A forma como Guadagnino trabalha as diversas fases da conquista que Lee vive depois que começa a ver Eugene Allerton (Drew Starkey, uma grata surpresa) por toda parte mistura uma certa fantasia, com tesão, e luxúria bem interessante. E na medida que Eugene começa a circular pelas ruas da cidade do México, e no meio da comunidade gay que cerca aqueles bairros, a complexa relação entre esses dois personagens começa a aflorar na medida que os dois se tornam mais íntimos, tanto nas conversas regadas a bebidas, quanto na ação mais física e carnal.
E novamente Guadagnino acerta na ambientação, na criação de passagens que colocam esses personagens em momentos para lá de interessantes de se acompanhar. Seja pela presença carismática de Craig, ou pela misteriosa, meio tímida, que Starkey imprime para o personagem, sempre na ambiguidade de suas ações, Guadagno explora as diversas camadas e polos da comunidade queer, com os diversos tipos de figuras que a permeiam.
Na medida que Lee sente que o relacionamento com Eugene não vai para frente da forma como ele queria, a proposta de uma viagem para mais ao sul das Américas dá para o longa uma chance de sair de onde o filme passa boa parte do seu tempo: entre os bares do México e o apartamento do protagonista.
A busca uma planta com poderes especiais, a yagé, também conhecida com Ayahuasca leva a trama de Queer para fora do clima de sedução, flerte e sexo, para uma coisa mais aventureira, mais dodida, e mais conceitual, coisa que para mim deixa a história um pouco mais sem pé nem cabeça e que afeta minha relação com o filme.
Claro, é um capítulo (o longa tem 3 e ainda um epílogo) importante para a narrativa, sim, e pelo fato que nos dá a introdução de uma ótima Lesley Manville como uma pesquisadora e curadora que é o objeto da busca de Lee, e de Eugene, que parte com ele na jornada, mas sinto que tanto o roteiro, quanto, Guadagnino dão uma pirada não muito bacana e que foge muito da realidade e partem para uma coisa mais para o campus das ideias e para o conceitual.
Queer assim meio que perde seu charme narrativo de querer contar a história desse personagem complexo que Craig apresenta e que sustenta ao longo de todo filme e que faz a única constante realmente boa do filme.

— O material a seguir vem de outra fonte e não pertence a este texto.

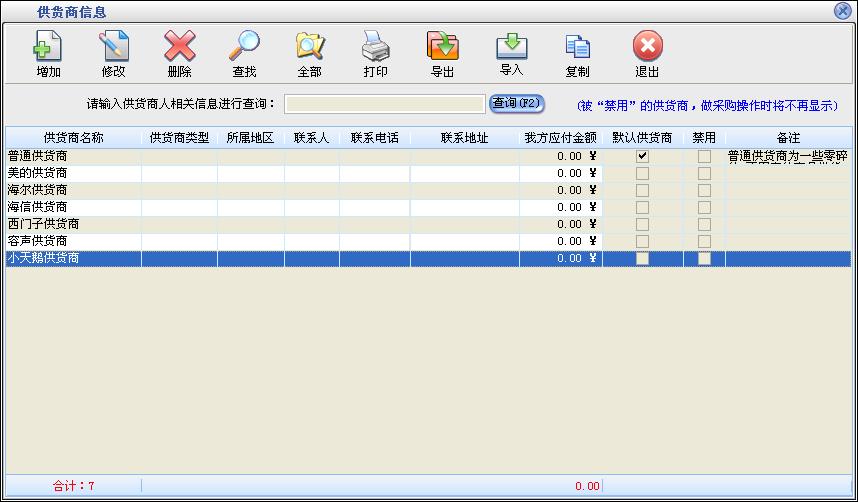
Task: Export supplier list via 导出 icon
Action: coord(442,53)
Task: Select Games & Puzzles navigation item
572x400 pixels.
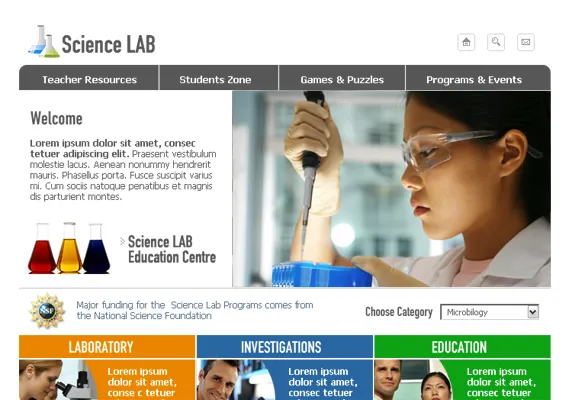Action: click(342, 79)
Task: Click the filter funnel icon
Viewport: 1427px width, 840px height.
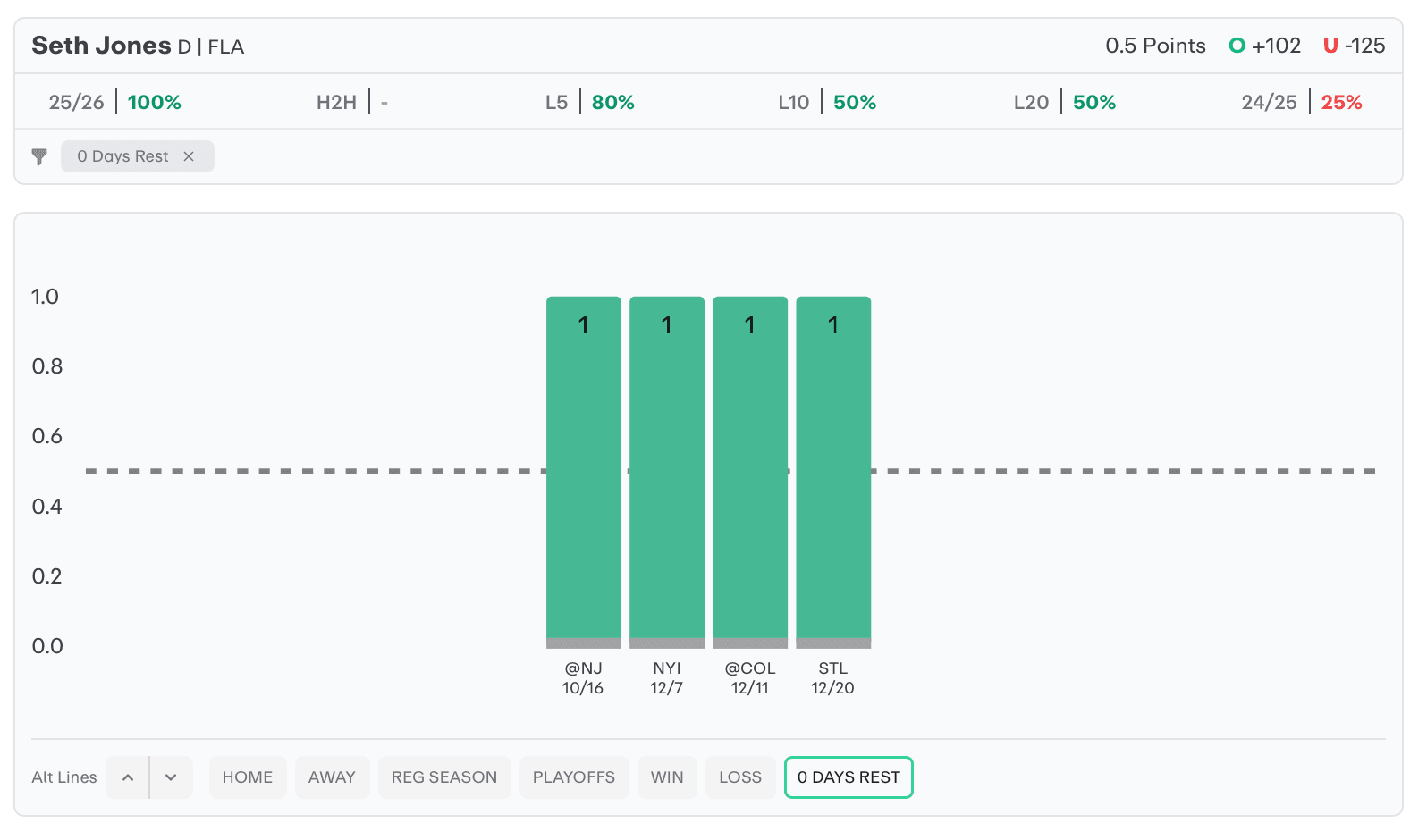Action: click(39, 156)
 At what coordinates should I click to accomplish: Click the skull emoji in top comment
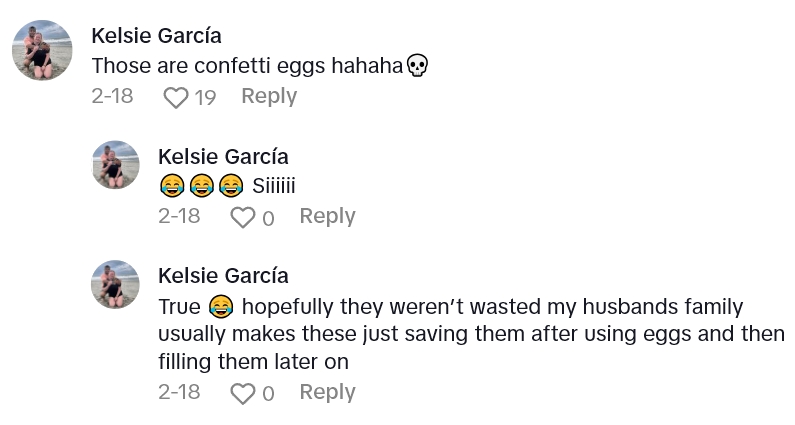pos(418,66)
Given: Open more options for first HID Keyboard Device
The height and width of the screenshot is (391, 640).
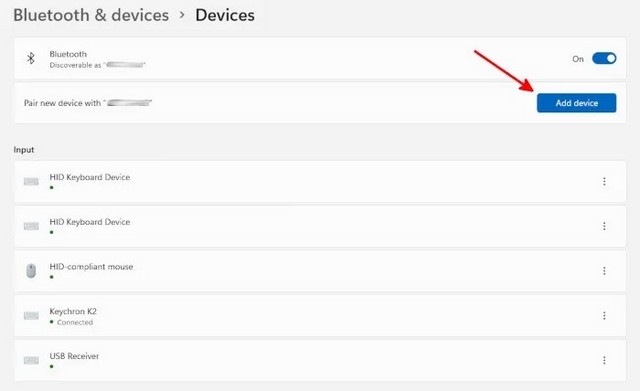Looking at the screenshot, I should (604, 181).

Entre os questionamentos que Lee consegue respostas, depois da viagem ao México, para os acontecimentos anos seguintes desse evento e até mesmo quando o vemos retornar para os lugares que viveu, Queer consegue pintar um grande quadro sobre a realidade de diversas pessoas queer e que mostra que pessoas, e seus sentimentos, são complexas independentemente do gênero.
Queer entra em cartaz nos cinemas nacionais em 12 de dezembro.